Like many professionals at a crossroads in their career, Neha Bedi knew the next step would be pursuing a postgraduate degree. But traditional MBA or MSc options weren’t of interest. “I didn’t want to give up my technical strengths to move into straight managerial roles,” she says. “I wanted a program that would increase my technical knowledge and position me to lead teams and work directly with clients.”
She chose the Master of Engineering Leadership (MEL) in Dependable Software Systems for its “curated technical and business classes” and UBC’s reputation as one of the world’s leading universities. She also contacted program alumni and heard positive reviews about the courses and faculty members.

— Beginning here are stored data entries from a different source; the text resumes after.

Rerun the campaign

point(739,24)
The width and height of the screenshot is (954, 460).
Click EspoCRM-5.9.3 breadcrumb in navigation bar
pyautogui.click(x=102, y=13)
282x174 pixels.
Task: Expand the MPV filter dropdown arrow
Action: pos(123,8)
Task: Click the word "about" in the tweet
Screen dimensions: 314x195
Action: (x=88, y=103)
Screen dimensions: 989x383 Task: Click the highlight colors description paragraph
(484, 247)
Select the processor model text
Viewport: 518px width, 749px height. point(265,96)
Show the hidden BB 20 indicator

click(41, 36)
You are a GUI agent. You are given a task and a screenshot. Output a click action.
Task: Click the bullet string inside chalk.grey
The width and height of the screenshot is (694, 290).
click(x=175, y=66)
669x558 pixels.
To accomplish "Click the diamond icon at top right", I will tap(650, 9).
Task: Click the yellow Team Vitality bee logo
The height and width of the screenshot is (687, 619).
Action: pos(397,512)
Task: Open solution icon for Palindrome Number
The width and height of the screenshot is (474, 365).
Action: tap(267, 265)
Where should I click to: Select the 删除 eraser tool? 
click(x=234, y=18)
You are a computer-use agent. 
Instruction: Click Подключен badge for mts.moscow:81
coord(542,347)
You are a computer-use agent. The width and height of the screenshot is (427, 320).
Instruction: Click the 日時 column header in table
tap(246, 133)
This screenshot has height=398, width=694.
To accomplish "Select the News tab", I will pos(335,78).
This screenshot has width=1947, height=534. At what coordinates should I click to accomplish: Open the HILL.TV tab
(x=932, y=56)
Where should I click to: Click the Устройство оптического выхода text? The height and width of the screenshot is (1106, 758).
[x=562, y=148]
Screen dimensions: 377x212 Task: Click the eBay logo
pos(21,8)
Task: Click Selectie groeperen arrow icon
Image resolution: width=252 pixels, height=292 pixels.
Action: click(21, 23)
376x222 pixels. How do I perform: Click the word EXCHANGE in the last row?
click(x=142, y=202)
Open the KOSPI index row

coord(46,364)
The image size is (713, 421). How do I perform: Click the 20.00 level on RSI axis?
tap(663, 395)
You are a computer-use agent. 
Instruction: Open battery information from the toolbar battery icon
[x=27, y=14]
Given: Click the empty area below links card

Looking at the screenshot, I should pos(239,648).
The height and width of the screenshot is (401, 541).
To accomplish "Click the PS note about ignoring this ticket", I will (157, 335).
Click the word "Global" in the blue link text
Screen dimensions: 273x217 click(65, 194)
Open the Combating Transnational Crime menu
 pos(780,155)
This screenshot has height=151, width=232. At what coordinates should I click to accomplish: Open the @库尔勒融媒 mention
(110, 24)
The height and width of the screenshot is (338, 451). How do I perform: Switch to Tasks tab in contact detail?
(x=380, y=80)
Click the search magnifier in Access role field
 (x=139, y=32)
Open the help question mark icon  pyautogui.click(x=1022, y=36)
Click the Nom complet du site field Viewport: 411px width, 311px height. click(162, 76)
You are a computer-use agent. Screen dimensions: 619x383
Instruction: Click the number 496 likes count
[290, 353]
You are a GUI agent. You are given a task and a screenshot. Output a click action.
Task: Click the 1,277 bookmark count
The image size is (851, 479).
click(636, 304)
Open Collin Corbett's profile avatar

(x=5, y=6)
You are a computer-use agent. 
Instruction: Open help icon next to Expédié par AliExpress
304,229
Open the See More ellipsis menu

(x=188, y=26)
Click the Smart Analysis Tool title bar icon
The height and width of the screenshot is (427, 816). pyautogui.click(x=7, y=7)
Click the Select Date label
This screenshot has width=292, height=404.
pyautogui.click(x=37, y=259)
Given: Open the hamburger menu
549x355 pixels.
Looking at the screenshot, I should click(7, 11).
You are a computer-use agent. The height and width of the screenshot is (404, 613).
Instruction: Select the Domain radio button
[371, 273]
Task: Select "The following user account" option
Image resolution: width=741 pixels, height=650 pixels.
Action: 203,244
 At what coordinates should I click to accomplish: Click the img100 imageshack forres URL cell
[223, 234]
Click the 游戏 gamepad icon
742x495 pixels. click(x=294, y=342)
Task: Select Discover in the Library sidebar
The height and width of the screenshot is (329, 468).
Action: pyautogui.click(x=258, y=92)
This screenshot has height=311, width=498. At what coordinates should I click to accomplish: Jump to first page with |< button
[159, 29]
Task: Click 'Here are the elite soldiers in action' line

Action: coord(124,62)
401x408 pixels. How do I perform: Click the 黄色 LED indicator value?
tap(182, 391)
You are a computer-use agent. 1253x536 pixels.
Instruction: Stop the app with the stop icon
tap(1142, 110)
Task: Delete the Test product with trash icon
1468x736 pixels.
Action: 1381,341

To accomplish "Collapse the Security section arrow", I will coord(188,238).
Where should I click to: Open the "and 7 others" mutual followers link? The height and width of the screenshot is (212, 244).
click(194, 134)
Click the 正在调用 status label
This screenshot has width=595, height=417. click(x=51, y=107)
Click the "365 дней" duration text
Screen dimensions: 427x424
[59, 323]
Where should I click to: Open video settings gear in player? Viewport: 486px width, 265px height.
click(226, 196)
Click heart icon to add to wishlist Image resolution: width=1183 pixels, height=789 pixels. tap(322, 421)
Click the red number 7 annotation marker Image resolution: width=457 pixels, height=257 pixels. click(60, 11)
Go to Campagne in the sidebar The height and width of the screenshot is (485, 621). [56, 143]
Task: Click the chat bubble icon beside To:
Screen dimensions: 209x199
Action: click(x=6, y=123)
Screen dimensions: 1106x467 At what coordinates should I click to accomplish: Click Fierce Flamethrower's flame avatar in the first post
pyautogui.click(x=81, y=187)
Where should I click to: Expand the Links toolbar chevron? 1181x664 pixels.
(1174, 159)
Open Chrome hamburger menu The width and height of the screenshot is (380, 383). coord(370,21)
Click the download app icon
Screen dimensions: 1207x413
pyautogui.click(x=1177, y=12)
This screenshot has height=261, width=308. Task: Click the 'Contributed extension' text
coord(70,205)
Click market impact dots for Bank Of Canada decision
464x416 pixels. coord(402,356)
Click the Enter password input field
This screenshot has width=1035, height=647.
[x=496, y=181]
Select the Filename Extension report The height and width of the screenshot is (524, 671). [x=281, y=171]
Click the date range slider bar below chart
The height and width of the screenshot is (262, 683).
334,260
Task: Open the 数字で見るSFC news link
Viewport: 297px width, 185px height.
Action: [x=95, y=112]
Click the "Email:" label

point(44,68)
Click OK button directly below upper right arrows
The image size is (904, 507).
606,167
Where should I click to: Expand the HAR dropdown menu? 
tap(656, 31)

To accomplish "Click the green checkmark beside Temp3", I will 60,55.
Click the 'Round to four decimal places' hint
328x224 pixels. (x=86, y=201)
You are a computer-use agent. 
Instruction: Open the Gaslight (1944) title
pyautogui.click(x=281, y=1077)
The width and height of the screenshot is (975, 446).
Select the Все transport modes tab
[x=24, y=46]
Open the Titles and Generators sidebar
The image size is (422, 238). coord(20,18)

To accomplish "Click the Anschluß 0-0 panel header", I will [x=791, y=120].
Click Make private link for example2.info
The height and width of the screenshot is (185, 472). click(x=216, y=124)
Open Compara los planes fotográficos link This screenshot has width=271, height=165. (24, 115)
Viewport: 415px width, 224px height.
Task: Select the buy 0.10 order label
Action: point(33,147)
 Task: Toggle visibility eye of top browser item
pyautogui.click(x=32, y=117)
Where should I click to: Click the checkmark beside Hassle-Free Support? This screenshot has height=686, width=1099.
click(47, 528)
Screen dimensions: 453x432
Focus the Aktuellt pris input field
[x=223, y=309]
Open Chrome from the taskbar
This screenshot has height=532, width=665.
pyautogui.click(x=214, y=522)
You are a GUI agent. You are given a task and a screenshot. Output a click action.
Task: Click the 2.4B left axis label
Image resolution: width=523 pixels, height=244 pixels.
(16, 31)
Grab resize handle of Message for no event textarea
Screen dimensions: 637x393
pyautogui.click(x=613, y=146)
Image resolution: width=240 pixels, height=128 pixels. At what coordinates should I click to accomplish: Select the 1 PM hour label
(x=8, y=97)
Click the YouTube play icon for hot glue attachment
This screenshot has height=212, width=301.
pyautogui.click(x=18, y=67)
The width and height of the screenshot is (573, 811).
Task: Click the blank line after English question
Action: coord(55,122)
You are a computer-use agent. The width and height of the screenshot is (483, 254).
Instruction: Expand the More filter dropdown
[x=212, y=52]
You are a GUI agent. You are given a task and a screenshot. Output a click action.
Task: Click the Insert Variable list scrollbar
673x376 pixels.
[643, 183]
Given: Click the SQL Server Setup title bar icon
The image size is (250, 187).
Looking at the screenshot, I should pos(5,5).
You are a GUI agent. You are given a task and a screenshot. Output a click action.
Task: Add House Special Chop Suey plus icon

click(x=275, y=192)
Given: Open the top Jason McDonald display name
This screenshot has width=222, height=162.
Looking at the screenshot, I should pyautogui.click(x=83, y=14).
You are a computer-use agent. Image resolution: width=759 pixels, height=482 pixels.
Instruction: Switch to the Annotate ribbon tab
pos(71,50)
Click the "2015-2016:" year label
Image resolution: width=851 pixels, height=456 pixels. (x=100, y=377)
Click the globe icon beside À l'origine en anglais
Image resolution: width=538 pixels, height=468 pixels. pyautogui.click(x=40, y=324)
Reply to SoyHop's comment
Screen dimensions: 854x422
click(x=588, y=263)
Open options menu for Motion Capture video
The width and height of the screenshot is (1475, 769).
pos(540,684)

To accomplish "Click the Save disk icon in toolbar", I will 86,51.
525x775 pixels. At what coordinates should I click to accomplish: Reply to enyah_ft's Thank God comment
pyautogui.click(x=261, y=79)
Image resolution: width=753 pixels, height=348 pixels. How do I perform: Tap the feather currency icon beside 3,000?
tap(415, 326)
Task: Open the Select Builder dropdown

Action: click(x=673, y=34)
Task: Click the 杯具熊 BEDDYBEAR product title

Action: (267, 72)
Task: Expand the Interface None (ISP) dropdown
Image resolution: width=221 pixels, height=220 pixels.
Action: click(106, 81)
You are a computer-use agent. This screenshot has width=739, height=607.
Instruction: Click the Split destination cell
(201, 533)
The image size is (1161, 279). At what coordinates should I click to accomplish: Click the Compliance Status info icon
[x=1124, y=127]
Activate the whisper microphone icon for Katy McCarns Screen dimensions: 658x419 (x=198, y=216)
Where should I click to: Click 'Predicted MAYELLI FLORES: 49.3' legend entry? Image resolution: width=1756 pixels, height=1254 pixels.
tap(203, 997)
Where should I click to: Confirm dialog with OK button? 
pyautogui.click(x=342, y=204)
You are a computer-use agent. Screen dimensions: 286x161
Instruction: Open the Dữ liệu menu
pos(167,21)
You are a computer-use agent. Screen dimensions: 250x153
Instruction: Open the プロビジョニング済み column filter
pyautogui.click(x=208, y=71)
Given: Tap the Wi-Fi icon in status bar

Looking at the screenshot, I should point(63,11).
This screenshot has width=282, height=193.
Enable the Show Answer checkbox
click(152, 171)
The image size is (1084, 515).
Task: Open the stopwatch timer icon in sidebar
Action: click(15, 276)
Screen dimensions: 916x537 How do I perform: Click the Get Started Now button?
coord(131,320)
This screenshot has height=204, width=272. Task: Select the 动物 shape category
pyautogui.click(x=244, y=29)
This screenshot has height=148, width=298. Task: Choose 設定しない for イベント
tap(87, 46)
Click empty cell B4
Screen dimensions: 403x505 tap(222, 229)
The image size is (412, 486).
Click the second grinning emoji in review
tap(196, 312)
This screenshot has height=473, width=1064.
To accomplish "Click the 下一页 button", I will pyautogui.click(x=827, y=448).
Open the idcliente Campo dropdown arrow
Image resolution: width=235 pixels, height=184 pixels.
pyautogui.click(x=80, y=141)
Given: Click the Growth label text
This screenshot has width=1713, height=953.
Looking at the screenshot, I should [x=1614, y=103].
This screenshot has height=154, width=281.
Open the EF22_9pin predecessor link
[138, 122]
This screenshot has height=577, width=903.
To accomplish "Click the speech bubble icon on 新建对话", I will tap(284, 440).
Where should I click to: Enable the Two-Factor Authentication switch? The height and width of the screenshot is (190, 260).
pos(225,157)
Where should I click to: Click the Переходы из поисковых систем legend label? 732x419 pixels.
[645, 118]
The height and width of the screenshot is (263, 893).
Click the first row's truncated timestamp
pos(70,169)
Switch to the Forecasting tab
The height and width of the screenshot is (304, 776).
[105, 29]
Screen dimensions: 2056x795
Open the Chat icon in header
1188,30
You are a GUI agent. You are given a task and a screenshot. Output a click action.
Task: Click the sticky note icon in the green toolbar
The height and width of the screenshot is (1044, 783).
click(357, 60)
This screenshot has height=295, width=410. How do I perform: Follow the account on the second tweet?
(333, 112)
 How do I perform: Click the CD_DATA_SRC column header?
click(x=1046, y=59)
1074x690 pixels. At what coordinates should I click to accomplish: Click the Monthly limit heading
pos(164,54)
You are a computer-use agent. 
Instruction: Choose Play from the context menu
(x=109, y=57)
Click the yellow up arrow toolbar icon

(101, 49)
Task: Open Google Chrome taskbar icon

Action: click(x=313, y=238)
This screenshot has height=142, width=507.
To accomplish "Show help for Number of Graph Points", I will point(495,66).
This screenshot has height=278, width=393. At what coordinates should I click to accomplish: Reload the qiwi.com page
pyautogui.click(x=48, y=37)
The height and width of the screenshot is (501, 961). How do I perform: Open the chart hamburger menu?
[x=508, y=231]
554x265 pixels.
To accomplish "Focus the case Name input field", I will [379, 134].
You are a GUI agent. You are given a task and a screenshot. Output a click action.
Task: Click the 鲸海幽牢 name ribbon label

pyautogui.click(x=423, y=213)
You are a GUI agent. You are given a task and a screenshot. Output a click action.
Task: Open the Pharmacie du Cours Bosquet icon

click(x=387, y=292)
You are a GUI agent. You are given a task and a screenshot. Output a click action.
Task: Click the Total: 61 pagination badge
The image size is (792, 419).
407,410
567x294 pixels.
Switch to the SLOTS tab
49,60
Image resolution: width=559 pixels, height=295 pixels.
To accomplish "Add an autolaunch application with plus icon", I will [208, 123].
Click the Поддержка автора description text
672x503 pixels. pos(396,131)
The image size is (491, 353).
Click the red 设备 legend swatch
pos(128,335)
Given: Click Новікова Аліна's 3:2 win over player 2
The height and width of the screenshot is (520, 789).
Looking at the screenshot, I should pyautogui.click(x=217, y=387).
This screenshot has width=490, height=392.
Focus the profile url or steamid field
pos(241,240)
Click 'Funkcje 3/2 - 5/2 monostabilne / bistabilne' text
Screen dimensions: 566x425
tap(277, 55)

Developing expertise in new areas
Neha came to the program with a master’s degree in computer science and four years of experience designing applications for Thoughtfocus Technologies in Gurgaon, India. The UBC technical courses expanded her knowledge, exposed her to new technologies and updated her skills.
One of the courses that stood out was error-resilient computing systems taught by Dr. Sathish Gopalakrishnan. “I had experience working in the cloud environment, but to understand the inner workings of the cloud infrastructure offered by Amazon and Google and how they ensure high availability was incredible,” says Neha. “Also, the hands-on concept implementation work we did in this class enabled me to see how I could work in positions that required this knowledge. This was a fantastic course and I am still benefiting from it.”
She and her team were mentored and guided by Dr. Gopalakrishnan for the capstone project in the upcoming field of edge computing, which allowed her to implement the concepts and skills acquired during the course.
“Another course that has continued to help me in my current role is software project management. I was fortunate to study the subject under one of the leaders of the topic – Dr. Phillippe Kruchten. His way of teaching and discussing any topic is interesting and engaging. The learnings from the course have stayed with me and I refer back to them when working on projects.”
Gaining confidence as a communicator and team lead
About 40 per cent of the MEL classes are offered through UBC Sauder School of Business, immersing students in high-level business concepts. These classes bring together all of the students in the MEL and Master of Health Leadership and Policy programs, creating a learning environment of wide-ranging diversity and perspectives.
The class on organizational leadership – with its focus on case studies – offered “so much to think about and analyze when it comes to the issues that affect all organizations, from motivating employees to successfully managing multi-year projects,” says Neha.
“I now look at business issues with new insight and am able to identify the potential impacts of various solutions on different elements of the organization.”
With many projects completed in groups, and with presentations generally required every two weeks, Neha also deepened her collaborative and communication skills while leading teams under tight deadlines and conducting presentations.
Taking on a new role in software development
With several interviews lined up after graduating for positions ranging from Software Team Lead to Senior Software Developer, Neha ultimately took a position as a Software Development Consultant with Slalom, an international consulting firm.
She’s excited to be in a consulting role where she’ll get an opportunity to work closely with clients at all stages of the software development process, from establishing the initial requirements through to final implementation.
“The MEL gave me a different perspective for looking at and solving problems, moving beyond the siloed approach that many people get stuck in. Its emphasis on extensive collaborative discussion, research, analysis and presentation of ideas is what makes UBC and this program so unique.”